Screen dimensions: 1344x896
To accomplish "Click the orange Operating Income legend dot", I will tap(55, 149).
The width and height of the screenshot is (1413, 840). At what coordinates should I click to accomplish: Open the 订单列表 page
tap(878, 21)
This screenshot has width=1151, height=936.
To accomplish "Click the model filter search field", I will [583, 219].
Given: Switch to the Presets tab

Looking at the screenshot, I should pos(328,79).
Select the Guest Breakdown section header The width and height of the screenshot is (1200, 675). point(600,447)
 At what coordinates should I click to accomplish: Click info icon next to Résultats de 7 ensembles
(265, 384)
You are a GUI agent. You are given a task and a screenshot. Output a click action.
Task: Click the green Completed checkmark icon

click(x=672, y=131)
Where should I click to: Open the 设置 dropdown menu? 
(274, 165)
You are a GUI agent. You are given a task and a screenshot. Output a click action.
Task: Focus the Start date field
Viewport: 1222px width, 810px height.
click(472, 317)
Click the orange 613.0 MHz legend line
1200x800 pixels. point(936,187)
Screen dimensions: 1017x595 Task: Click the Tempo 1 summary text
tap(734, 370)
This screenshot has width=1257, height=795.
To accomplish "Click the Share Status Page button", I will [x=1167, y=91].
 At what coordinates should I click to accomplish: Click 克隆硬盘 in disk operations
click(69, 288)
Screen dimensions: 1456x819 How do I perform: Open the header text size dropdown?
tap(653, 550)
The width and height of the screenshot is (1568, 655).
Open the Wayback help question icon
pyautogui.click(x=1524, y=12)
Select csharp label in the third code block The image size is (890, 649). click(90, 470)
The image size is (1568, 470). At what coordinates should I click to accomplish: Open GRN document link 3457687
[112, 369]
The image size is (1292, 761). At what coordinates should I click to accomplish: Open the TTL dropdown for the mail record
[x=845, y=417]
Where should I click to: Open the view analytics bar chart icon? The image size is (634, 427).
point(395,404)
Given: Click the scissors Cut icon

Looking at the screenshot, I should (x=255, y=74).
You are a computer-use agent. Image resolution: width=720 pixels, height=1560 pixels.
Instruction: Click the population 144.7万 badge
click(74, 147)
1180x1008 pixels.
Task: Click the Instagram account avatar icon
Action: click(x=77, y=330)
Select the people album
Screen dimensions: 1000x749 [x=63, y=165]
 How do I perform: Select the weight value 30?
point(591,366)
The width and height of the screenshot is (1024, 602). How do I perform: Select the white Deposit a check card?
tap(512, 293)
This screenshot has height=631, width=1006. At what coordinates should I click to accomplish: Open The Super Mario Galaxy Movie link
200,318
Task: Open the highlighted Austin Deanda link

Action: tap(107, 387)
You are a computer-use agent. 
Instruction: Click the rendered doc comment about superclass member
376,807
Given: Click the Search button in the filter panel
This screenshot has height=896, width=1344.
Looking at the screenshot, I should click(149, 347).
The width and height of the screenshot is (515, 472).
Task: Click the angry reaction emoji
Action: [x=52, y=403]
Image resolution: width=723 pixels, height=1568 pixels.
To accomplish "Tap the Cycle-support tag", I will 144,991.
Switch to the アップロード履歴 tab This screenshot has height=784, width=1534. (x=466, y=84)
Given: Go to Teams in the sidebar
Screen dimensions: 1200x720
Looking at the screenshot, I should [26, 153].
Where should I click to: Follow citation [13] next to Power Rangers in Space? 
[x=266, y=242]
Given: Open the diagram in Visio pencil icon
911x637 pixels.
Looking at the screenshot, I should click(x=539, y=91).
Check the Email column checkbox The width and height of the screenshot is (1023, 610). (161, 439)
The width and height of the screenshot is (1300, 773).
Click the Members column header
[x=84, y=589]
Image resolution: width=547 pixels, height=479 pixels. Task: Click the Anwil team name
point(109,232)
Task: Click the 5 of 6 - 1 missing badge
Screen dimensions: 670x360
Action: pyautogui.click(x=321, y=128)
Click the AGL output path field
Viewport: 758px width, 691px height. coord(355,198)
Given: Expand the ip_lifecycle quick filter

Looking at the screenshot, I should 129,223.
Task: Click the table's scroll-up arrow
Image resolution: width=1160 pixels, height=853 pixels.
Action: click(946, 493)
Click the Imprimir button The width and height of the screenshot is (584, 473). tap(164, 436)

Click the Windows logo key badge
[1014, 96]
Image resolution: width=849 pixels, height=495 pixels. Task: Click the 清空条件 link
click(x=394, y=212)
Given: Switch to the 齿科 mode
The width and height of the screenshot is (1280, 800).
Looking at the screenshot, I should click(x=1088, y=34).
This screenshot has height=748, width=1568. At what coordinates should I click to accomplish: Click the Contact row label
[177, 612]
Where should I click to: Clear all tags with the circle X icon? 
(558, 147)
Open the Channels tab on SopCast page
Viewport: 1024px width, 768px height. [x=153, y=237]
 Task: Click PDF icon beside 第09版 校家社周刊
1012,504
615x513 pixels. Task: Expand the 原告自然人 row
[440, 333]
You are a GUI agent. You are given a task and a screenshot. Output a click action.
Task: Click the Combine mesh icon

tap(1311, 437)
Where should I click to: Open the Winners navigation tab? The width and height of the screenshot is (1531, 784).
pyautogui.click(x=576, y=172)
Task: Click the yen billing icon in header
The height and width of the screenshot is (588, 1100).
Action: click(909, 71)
_ _ _
When a line of the records holds the word "computer", copy that line.

▶ [Your solution]
You are a computer-use agent. Image resolution: width=720 pixels, height=1560 pixels.
You are a computer-use agent. 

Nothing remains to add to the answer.